10.24.2007

Thieves' Highway




Richard Conte and Valentina Cortese in Thieves' Highway (dir. Jules Dassin, 1949).



Conte and Cortese in the noir-drenched streets of San Francisco.



Millard Mitchell, Jack Oakie, and Joseph Pevney.

I heart Jules Dassin. Thieves' Highway is the simplest of stories, adapted for the screen by A. I. "Buzz" Bezzerides from his novel Thieves' Market: gritty working folk race from the orchards of Fresno to the San Francisco produce markets with the year's first crop of golden delicious apples (never mind that in the parallel-dimension California of the story, this trip takes thirty-six hours). Crooked fruit merchant Lee J. Cobb makes life tough for Richard Conte and his fellow truckers, alternately aided and defied by whore-with-a-heart-of-you-know-what Valentina Cortese (one of the loves of Dassin's life). When Cortese plays tic-tac-toe on Conte's bare chest with her fingertips, it's as sensually frank as anything in European cinema of the period: she's like a minor carnal deity, and she blows Conte's stuck-up little priss of a fiancee (Barbara Lawrence) out of the water without even trying. All this creates the problem of how eventually to justify her relationship with Conte in a way that will satisfy the Breen Code, and the solution is naturally ridiculous: she's not actually a hooker, she's just a fortune teller. Right. This and the film's other brief concession to Breen--a scene where a policeman mildly admonishes Conte for taking the law into his own hands--were both tacked on by Fox producer Darryl Zanuck behind Dassin's back.
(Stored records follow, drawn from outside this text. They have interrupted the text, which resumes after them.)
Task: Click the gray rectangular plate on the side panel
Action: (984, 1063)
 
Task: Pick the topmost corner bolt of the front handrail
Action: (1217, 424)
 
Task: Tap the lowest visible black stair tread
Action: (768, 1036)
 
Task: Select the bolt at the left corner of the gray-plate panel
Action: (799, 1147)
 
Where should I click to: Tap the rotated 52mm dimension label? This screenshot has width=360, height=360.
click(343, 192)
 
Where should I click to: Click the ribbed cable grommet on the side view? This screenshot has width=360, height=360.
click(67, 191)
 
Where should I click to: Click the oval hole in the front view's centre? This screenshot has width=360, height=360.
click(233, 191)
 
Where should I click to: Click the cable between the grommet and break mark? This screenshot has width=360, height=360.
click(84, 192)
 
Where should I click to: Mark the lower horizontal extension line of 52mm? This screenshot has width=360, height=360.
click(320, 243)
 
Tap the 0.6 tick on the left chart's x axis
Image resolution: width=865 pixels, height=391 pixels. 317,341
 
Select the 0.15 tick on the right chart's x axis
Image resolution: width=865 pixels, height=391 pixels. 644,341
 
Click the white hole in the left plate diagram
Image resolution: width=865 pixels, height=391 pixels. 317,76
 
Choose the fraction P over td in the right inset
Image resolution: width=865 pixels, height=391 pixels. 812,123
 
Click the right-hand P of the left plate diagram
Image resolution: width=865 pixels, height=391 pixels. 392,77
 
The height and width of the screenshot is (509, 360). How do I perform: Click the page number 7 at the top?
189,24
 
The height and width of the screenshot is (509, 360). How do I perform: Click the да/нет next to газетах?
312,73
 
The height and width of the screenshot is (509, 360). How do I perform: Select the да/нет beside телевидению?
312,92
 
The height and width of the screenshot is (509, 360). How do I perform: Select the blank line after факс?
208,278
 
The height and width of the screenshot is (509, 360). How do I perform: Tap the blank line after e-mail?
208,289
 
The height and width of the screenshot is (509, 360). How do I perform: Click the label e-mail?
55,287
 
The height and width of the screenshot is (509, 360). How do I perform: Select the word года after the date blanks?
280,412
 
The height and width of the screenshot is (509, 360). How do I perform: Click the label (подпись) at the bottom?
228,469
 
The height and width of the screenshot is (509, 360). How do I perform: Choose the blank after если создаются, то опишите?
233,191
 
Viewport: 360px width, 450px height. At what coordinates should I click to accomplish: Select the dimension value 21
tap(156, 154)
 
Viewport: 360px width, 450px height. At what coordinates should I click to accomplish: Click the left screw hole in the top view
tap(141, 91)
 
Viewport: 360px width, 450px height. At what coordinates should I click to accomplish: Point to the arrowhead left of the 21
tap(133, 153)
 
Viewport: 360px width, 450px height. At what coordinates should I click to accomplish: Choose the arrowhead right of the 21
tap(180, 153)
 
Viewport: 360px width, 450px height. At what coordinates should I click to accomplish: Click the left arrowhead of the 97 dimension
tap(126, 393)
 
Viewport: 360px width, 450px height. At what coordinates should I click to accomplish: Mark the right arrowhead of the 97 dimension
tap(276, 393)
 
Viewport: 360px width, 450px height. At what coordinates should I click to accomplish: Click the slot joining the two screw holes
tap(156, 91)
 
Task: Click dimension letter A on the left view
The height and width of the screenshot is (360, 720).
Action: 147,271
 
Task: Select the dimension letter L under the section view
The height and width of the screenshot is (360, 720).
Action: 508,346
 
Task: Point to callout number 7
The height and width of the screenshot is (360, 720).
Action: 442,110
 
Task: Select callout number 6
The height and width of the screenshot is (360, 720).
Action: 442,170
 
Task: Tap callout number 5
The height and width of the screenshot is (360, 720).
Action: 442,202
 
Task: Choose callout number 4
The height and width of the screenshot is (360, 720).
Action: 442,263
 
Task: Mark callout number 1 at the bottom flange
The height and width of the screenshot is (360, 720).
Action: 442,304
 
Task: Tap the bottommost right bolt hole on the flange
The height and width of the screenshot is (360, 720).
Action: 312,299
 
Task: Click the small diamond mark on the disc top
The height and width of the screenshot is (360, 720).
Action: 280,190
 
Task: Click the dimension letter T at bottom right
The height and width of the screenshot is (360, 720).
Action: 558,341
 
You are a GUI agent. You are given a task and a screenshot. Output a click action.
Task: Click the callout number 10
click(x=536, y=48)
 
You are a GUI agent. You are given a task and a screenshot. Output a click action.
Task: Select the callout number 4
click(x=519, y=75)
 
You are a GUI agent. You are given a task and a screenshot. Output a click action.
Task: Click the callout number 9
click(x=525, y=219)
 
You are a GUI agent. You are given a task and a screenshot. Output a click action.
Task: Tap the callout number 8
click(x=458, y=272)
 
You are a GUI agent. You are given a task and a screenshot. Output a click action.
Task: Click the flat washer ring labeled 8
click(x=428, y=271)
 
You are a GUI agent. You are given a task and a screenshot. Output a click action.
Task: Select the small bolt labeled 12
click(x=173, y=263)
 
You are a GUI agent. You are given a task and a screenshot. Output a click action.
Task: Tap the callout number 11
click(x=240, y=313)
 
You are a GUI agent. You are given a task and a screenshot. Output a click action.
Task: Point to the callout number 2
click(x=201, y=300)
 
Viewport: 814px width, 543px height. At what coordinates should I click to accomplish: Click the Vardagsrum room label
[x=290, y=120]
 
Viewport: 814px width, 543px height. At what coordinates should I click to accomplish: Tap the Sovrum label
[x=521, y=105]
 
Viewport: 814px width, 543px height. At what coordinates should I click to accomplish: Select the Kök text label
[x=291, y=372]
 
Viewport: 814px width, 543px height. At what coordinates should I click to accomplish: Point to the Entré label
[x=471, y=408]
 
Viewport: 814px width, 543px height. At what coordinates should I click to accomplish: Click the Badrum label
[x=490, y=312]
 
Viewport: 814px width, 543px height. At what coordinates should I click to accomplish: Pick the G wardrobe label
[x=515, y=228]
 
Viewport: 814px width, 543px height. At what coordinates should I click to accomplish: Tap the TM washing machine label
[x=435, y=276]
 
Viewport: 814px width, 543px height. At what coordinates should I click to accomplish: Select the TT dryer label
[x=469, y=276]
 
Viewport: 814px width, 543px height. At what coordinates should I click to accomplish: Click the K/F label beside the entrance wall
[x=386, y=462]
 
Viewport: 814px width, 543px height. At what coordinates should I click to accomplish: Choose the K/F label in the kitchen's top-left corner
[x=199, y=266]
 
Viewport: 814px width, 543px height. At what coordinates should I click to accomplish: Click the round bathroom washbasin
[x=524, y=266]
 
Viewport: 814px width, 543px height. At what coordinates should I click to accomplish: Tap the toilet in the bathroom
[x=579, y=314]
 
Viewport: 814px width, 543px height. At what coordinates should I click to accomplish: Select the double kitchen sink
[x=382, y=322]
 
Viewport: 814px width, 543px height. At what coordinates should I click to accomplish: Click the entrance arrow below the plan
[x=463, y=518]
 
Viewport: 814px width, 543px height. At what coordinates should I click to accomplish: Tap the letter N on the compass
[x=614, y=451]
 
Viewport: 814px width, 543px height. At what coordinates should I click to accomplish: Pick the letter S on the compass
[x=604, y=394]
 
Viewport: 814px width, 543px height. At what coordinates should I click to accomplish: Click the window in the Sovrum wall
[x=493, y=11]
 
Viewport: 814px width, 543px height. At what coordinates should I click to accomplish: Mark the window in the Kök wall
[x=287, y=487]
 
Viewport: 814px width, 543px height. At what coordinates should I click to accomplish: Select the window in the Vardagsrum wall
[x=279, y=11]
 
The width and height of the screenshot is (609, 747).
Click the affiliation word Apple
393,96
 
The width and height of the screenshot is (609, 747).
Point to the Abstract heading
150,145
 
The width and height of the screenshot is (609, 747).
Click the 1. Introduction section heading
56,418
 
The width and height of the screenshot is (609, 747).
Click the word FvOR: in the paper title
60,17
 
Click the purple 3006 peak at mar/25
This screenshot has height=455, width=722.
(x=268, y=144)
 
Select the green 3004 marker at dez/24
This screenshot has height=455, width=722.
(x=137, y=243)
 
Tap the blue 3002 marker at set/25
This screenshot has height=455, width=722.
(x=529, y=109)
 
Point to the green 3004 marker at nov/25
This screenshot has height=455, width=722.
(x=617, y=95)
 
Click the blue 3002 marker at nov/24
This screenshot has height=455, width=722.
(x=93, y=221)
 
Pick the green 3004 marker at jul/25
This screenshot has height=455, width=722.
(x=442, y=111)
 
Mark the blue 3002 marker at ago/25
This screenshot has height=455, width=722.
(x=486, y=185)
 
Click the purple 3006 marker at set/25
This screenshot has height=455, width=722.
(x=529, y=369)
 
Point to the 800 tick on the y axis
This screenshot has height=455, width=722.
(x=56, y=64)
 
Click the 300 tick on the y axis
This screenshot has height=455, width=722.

Millard Mitchell plays Conte's partner, and he's an absolutely compelling character, at once plain and complex, neither strong nor weak--just a man. There's nothing to him but realism. His truck goes out of control on the Altamont, and in the aftermath, hundreds of golden delicious apples cascade down the hill in the distance toward the foreground, little white specks of chaos. Jack Oakie and Joseph Pevney stand by as witnesses, bewildered by the destructiveness of the universe and their own lives. During the shooting of this scene, Dassin told Pevney to zip up his jacket against the cold--a small, spontaneous moment that is essential to the mood of the moment, just as it is when Oakie looks at the apple that has somehow ended up in his hand, blinks in confusion, and throws it aside.

4 comments:

tes said...

I like your review of Thieves Highway. Would you be interested in writing a Noir of the Week on it? (expanded to around 900 words). I actually wrote a piece on the same film but it got lost during a computer transfer.

Keep up the great work!

-Steve

Phanero Noemikon said...

This one was really interesting.
I didn't see the fiancee thing coming, and thought it was kind of
odd. Good Review Kasey!

Kasey Mohammad said...

Steve,

Thanks, I'd love to. How shall I get it to you?

Kasey

shahn said...

nice screen caps! this is a great film, not just 'cause of my prediliction for SF movies.
i'll be back to check through your film stills in the archives.